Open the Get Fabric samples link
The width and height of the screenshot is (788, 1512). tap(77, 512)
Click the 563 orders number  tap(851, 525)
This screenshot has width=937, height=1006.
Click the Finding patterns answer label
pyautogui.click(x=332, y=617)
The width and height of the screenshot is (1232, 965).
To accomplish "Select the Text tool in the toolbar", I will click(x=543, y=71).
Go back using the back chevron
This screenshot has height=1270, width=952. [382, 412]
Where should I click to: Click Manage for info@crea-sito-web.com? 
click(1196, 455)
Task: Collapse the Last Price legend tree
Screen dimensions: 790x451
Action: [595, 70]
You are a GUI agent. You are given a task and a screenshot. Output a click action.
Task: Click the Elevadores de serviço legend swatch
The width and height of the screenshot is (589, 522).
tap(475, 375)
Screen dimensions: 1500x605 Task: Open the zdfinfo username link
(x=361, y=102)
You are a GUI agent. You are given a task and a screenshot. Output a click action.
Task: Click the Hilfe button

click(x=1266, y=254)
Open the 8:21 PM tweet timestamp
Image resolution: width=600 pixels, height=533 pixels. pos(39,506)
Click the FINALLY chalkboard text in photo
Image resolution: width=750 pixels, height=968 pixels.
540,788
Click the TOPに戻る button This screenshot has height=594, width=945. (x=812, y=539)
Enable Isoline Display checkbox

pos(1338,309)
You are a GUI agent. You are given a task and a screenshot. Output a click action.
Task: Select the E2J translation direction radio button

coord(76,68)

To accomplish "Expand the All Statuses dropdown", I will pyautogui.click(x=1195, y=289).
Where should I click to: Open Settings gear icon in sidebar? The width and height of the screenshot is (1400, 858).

_ _ _ _ _ _ _

• [AIM OF THE TASK]:
Please gather every line in the rows above that contains the word "should".

• [SOLUTION]:
Where should I click to: Click Manage for info@crea-sito-web.com? 
Where should I click to: Open Settings gear icon in sidebar? The width and height of the screenshot is (1400, 858).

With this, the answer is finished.